Reading text:
___
In doing so, he abided by the investing principles handed down to him by his mentor, Ben Graham, often referred to as ‘value investing’. In essence, this meant investing in companies based on their real value and assets (and their ability to grow them) rather than what was likely to happen to their short or medium-term share price. Graham and Buffet both took the view that value and price were not identical, even if they gravitated in the same direction over the long-term (leading Graham to famously comment that ‘in the short run the stock market is a voting machine but in the long run it’s a weighing machine’).

In particular, Graham and Buffett took issue with the academic theory known as ‘Efficient Markets Hypothesis’. This theory states that stock market prices (allegedly like all other prices) are efficient, in that all known information is reflected in them so that it is impossible for significant market inefficiencies to occur, and impossible for any investor to ‘beat the market’ in the long run through anything other than pure luck.

Ben Graham had attacked this view with his parable of ‘Mr Market’, an agreeable potential business partner who is always ready on any given day to do a deal over a business or share of a business so long as he can name the price. One Graham and Buffett acolyte has explained the concept this way:

‘Mr Market is bipolar. Our partner goes through gigantic mood swings from the highest euphoria to the lowest depression. Most of the time Mr Market is taking his meds, and on most days he’s pretty lucid about the prices he sells and buys at. That means most of the time the price of a business is pretty close to its value. But sometimes he can get so insanely optimistic that he prices everything insanely high. On other days Mr Market can get so depressed that, unlike Annie, he’s convinced the sun will not come up tomorrow . . .
It’s kind of a shame to take advantage of someone who’s emotionally unbalanced, but then again, he doesn’t seem to mind. He’s been bipolar for so long he just thinks it’s normal. He doesn’t honestly think that he’s mispricing anything, even if one day the price is $100 a share and just a few months later it’s $10. And if you ask the professors who study Mr Market, they’ll tell you the guy is fine.’ (Phil Town, Rule 1.)

In essence, this is how Buffett has made most of his money – by realising that the market economy isn’t intrinsically an efficient allocator of resources and is driven by wild swings of sentiment that often belie underlying reality. In the great bear market of 1973-4, when stocks in the US more than halved in price measured by the S & P 500 index, and fell by nearly three-quarters in the UK, Buffett said he felt ‘like an over-sexed guy in a whorehouse’. He invested massive amounts and saw share prices recover within a year or so, despite no significant change in the performance of the underlying economy or the companies within it.

Buffett is no lover of the free-market and has made much of his money through exploiting the fact that capitalism isn’t nearly the competitive ideal that many of its fiercest advocates assume. Illustrative of Buffett’s approach is the type of company he has used Berkshire Hathaway to buy into: those he identifies as having an economic ‘moat’, a durable competitive advantage or quasi-monopoly position that their competitors (if they have any) cannot easily breach. Buffett hates, and steers clear of, companies that operate in price-competitive markets, as they are the most vulnerable to the vicissitudes of the capitalist economy and those whose growth is least assured and steady over time. Instead, he typically invests in companies that have very different characteristics – for example, firms:

that achieve dominance through having strong brands that involve repeat buying (Buffett has been a major shareholder in both Coca-Cola and Gillette),
that can exercise control over a service through which they allow access by charging others for the privilege (such as some utility network companies),
that secure massive forward orders based on major long-term contracts, typically with the state sector, for outsourcing, regeneration, etc.,
that have a product that becomes so all-pervasive that switching to a competitor isn’t worth the trouble (Microsoft),
that have a company secret such as a patent that acts as a barrier to entry for other firms (e.g. Intel, GlaxoSmithKline),
that have such economies of scale they can undercut their competitors and achieve market dominance (e.g. Wal-Mart in the US and a recent Buffett buy in the UK, Tesco).
___
Raw data:
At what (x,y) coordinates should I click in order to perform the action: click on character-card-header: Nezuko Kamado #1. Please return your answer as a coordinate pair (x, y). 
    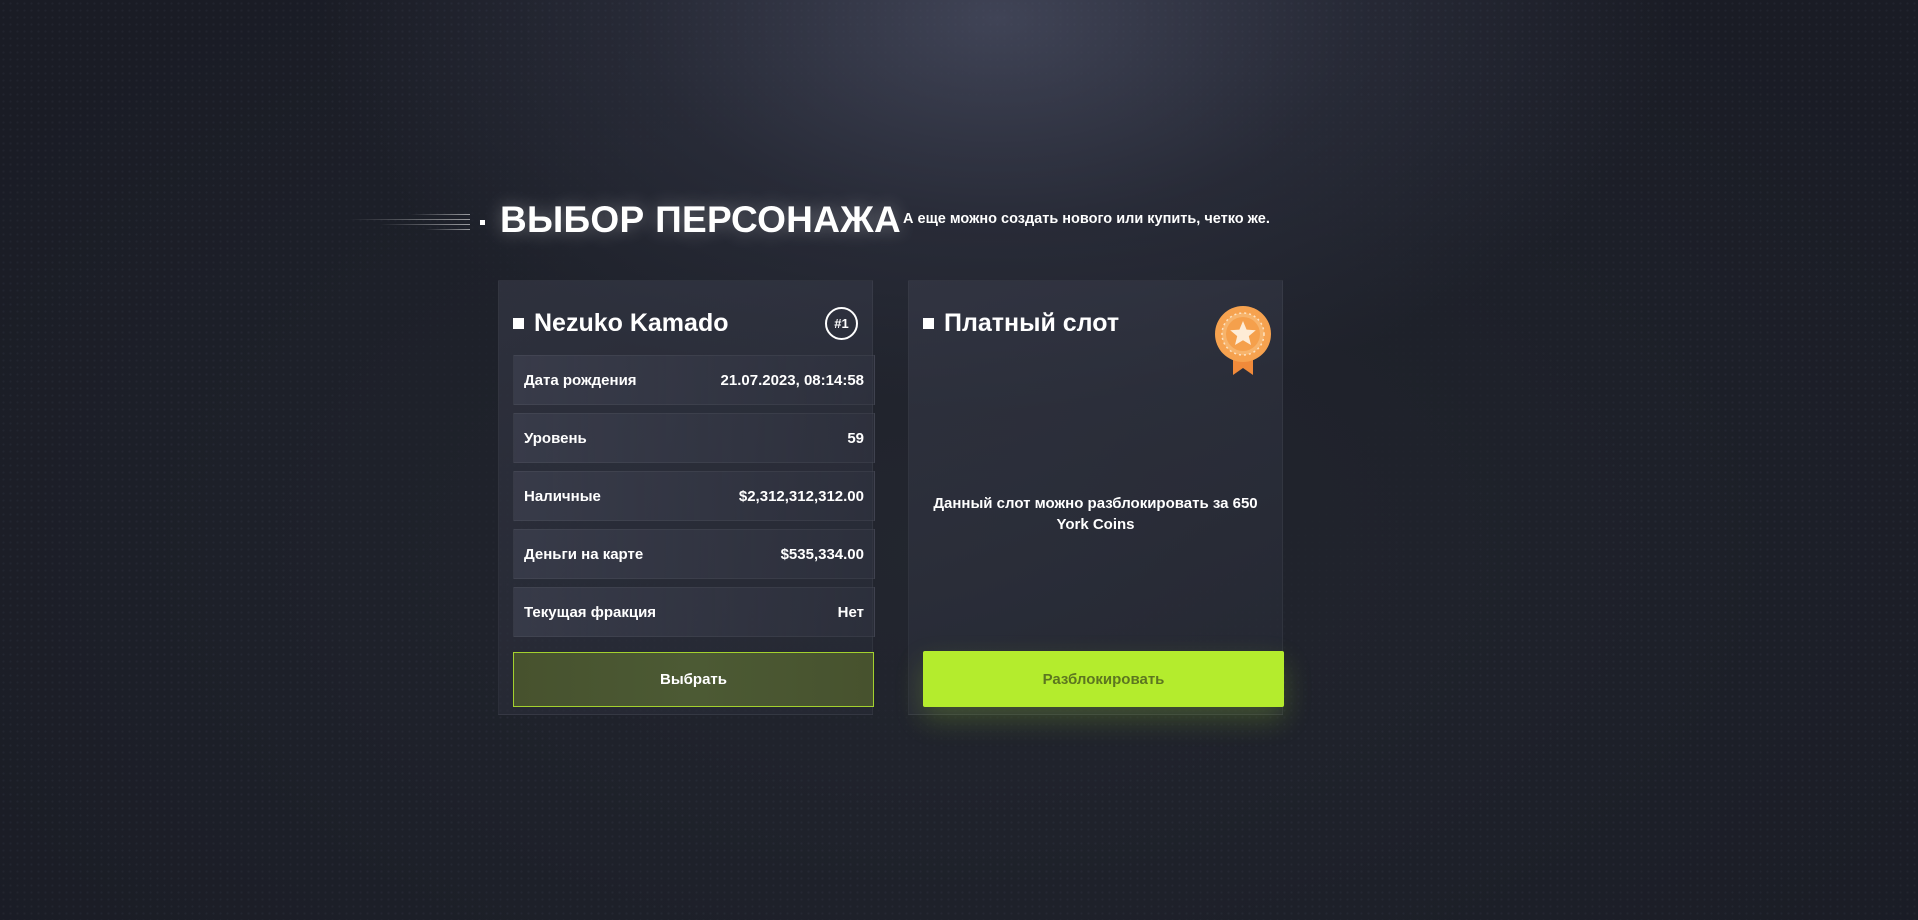
    Looking at the image, I should click on (686, 323).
___
Task statement: Please go on with the passage about Buffett's investing approach from the point where it stops. The lines play no part in this exercise.

Reply:
When these type of firms are mispriced in the stock market because of negative sentiment – giving what Graham called a ‘margin of safety’ to the buyer – then Buffett starts accumulating shares. Companies with an economic moat typically grow their profits well in excess of 10 per cent per annum on average; indeed, Buffett usually looks for firms that can grow their ‘book value’ and profits at 15 per cent, potentially giving him a huge compounded return over the years, especially if he has already bought them well below their real value. And he has declared his favourite holding period for such companies to be ‘forever’ (Buffett rarely involves himself in short-term speculation and when he does it tends to be through taking advantage of arbitrage opportunities, again based on market mispricing).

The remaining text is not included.